What is needed ▸ Report every line of the records beneath this task that holds the string "browser".

Records from a collection
****************

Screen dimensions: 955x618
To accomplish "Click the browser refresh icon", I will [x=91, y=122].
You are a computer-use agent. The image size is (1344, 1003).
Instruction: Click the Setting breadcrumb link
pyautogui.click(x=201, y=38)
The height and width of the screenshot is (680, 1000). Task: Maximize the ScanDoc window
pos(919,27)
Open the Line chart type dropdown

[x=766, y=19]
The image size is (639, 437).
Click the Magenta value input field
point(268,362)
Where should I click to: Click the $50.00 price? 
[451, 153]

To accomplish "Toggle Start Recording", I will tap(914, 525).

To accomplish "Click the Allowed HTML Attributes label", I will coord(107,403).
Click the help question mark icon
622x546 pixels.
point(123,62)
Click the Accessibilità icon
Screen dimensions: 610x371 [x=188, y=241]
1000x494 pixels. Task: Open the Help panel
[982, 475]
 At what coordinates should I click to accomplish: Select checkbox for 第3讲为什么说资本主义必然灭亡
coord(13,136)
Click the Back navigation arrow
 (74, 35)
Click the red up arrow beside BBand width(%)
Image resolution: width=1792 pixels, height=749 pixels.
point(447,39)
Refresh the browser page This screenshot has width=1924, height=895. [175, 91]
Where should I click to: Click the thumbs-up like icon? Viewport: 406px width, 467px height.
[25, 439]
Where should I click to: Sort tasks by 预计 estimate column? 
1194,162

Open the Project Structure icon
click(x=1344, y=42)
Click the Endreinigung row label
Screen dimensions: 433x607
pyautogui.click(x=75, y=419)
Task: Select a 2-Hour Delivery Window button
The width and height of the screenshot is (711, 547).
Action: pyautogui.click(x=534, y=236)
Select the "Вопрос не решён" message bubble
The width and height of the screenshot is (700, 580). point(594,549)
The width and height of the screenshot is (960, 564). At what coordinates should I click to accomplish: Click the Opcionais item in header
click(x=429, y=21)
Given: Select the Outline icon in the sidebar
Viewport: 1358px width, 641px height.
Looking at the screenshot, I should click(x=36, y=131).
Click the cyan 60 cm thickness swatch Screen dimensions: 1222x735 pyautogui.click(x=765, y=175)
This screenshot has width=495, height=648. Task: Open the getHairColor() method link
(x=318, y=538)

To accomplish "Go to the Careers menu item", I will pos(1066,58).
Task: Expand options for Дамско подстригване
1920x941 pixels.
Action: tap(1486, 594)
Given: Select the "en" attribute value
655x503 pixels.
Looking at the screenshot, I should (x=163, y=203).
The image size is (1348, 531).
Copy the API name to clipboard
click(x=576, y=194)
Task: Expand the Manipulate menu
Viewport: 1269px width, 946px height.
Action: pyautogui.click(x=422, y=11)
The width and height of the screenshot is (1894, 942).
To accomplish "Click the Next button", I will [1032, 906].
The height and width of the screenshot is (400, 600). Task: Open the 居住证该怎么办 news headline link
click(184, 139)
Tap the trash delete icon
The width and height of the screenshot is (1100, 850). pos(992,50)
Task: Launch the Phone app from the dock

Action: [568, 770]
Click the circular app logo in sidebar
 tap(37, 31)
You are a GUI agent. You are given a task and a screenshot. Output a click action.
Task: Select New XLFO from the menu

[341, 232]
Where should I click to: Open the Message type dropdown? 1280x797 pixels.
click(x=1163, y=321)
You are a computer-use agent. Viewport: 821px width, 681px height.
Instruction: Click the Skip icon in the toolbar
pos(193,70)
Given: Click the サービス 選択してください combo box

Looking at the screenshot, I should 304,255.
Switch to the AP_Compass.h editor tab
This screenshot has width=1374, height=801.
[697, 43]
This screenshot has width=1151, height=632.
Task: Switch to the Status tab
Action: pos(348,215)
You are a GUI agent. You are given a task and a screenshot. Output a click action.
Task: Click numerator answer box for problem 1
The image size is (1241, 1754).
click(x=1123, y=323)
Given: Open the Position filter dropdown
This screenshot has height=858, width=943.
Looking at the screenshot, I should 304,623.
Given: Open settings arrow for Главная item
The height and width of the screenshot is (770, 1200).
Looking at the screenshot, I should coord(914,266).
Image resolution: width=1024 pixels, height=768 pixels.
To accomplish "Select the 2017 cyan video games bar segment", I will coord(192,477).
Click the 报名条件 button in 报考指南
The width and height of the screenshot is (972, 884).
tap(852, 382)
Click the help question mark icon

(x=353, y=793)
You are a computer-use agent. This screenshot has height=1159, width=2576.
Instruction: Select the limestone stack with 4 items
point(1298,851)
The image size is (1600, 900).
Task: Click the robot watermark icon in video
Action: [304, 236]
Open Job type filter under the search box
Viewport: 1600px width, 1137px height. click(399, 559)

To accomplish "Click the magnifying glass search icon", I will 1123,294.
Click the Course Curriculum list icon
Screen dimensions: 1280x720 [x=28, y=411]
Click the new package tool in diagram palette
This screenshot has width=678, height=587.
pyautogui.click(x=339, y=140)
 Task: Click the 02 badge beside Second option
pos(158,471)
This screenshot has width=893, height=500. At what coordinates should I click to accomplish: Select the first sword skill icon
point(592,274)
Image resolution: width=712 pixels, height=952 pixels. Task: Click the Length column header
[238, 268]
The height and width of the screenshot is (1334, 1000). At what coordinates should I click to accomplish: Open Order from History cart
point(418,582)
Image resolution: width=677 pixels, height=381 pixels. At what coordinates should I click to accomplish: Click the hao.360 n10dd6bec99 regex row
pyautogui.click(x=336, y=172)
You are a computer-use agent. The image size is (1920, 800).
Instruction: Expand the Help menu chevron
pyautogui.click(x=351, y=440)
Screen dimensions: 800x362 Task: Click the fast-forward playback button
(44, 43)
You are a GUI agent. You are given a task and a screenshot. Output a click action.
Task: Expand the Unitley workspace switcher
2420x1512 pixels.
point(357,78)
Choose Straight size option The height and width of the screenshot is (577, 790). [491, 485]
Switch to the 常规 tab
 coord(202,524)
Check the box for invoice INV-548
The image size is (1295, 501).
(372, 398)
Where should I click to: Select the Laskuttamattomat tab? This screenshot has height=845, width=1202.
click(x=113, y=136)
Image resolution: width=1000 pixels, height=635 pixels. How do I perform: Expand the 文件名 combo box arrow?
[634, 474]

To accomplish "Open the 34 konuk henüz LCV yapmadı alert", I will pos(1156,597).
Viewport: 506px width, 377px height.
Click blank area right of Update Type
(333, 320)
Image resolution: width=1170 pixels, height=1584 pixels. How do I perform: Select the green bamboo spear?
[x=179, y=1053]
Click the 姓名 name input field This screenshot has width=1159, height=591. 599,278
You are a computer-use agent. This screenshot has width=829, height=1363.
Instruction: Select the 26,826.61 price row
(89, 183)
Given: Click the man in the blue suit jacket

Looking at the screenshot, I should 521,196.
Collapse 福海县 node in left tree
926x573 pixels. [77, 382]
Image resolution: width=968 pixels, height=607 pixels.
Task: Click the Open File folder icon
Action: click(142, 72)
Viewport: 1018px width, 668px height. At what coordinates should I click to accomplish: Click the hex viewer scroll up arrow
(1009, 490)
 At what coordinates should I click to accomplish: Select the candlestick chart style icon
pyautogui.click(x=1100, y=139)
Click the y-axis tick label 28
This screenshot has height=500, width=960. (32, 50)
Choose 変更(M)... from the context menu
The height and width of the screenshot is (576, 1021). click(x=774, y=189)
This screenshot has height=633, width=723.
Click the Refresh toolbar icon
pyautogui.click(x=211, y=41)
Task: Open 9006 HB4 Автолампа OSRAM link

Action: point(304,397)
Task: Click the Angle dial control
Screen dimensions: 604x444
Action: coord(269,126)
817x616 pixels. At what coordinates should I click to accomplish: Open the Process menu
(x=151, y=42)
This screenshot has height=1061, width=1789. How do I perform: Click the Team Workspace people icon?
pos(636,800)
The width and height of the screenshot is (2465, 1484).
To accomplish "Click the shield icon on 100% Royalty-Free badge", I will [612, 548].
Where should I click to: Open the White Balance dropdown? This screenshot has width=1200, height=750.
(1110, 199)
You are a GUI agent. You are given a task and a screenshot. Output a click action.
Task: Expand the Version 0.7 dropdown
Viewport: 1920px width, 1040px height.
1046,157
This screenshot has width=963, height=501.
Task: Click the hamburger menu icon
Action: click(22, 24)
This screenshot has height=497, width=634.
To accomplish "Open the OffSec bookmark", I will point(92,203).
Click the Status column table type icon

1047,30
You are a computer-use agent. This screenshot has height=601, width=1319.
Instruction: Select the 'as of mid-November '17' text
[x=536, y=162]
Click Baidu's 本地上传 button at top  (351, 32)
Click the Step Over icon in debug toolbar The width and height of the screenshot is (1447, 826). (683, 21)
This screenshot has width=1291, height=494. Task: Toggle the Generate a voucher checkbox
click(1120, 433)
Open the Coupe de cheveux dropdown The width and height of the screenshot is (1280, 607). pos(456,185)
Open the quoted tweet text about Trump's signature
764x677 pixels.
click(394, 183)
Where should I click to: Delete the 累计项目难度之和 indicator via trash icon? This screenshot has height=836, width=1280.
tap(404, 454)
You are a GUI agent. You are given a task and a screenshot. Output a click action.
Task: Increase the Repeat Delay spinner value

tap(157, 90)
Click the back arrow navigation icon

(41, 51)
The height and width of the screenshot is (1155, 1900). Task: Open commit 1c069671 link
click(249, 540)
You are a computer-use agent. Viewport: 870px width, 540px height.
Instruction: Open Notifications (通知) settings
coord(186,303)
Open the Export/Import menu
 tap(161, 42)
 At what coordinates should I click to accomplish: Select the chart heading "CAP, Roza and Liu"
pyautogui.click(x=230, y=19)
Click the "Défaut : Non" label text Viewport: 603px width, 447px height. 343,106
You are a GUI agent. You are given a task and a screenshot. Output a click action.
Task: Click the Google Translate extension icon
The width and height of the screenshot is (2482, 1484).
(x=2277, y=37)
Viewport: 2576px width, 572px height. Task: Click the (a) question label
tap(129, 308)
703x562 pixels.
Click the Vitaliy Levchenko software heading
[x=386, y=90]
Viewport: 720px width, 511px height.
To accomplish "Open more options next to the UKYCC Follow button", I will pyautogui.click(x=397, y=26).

****************

Answer to this problem ▸
To accomplish "Click the browser refresh icon", I will [x=91, y=122].
Refresh the browser page This screenshot has width=1924, height=895. [175, 91]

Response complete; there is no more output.